While the company earned interest from the proceeds of its Rights issue done last year, it incurred larger finance costs relating to interest accrued on N11.6 billion [of debt] payable to Raysun Limited. Raysun is Champion Breweries’ parent since it acquired a 57 percent controlling interest in Champion from Montgomery Ventures Incorporated of Panama.

“Finance income represents gross interest earned on proceeds from rights issue. Finance cost relate to interest accrued on N11.6 billion due to the Raysun Limited (parent company) which was fully repaid during the year”, a statement on the company’s financial statement read.

It is believed that Montgomery Ventures entered the scene as core investors/technical managers in May 1999, when the Akwa-Ibom State Government along with the Board of Directors re-activated a closed-down brewery. In January 2011, Heineken acquired Montgomery Ventures.

In December 2011, Consolidated Breweries acquired the 57 percent equity stake in Champion Breweries which was previously held by Montgomery. In December 2013, however, Consolidated Breweries’ holding of Champion breweries stake was transferred to Raysun Nigeria after the merger of Consolidated breweries with Nigerian Breweries. As a result, Raysun now already holds a 57 percent equity stake in the Company. Raysun is a wholly owned subsidiary of Heineken.

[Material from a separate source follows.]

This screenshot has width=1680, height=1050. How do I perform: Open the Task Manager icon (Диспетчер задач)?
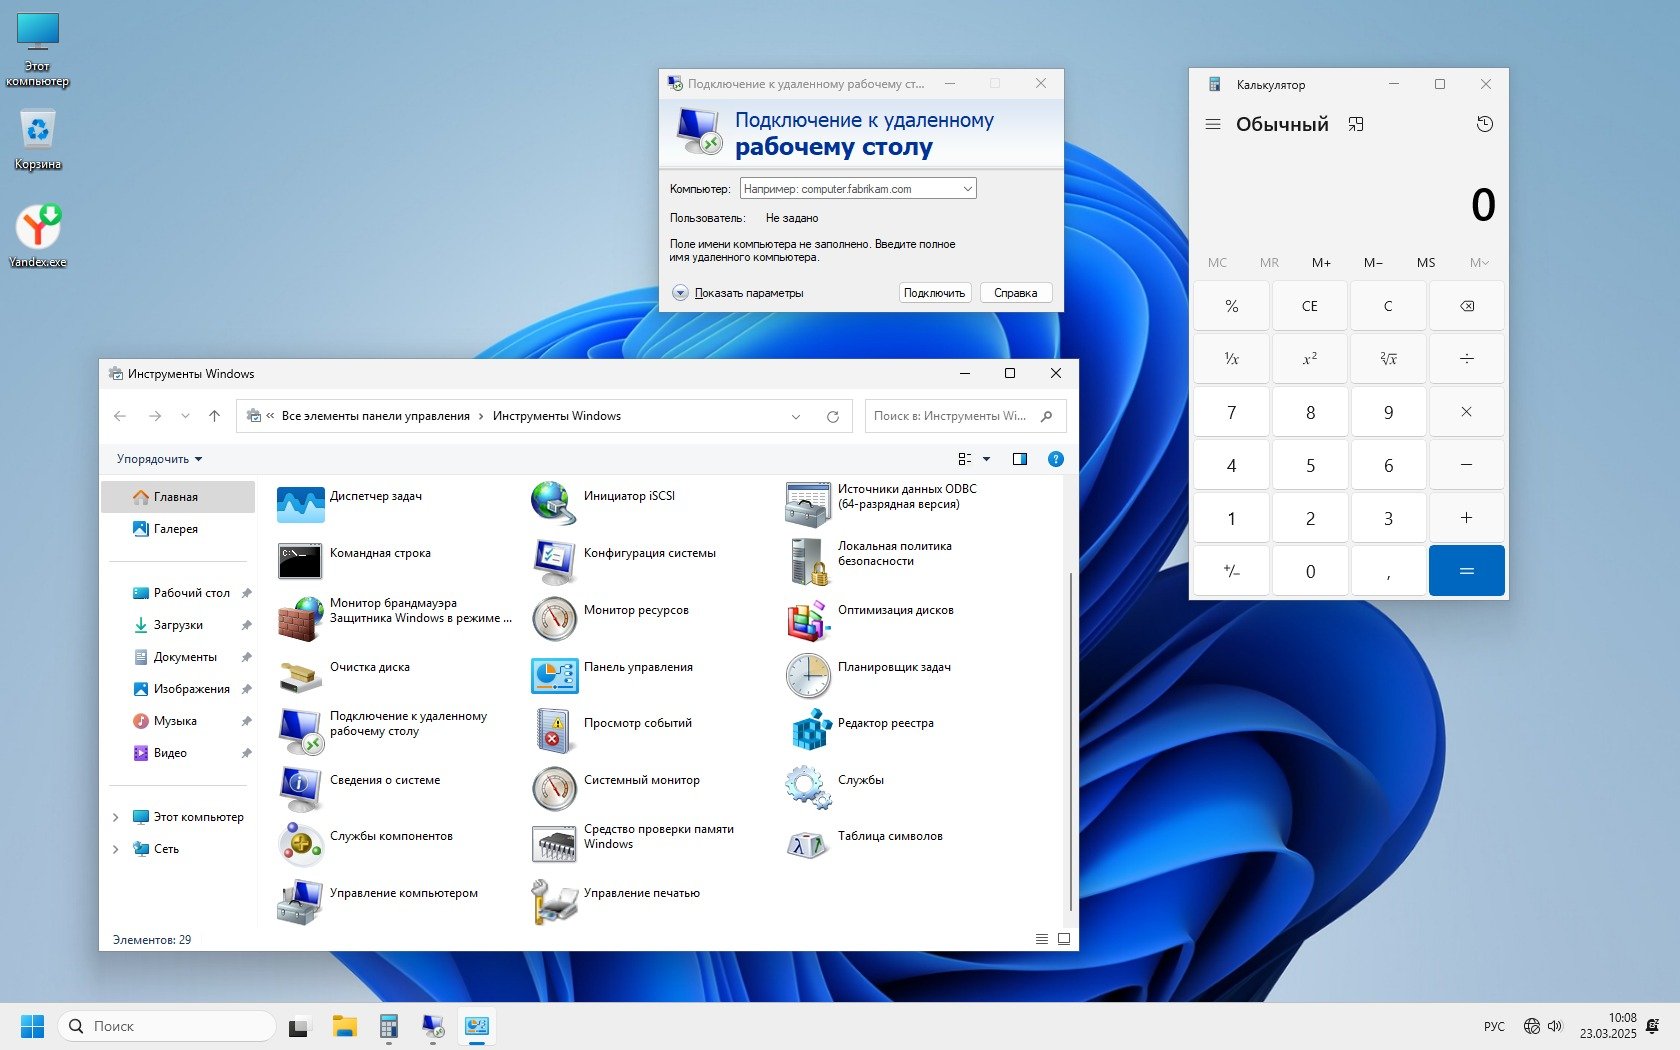tap(300, 504)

The catch for investors is also that the bulk of Champion’s debt is owed to the parent company, Raysun Nigeria, not to financial institutions like commercial banks.

As part of the supposed financial costs, Champion also carries a liability on its books (worth N1.16 billion), which is termed as payment for “Deposit for shares”.

Items termed as Deposit for shares are usually treated as liability on the receiving entity’s books, but when there is no obligation to pay back, then it will be converted to equity.

The consensus by close watchers (analysts and traders) is that this liability or debt will be converted to equity at a future date, instead of being paid back by Champion.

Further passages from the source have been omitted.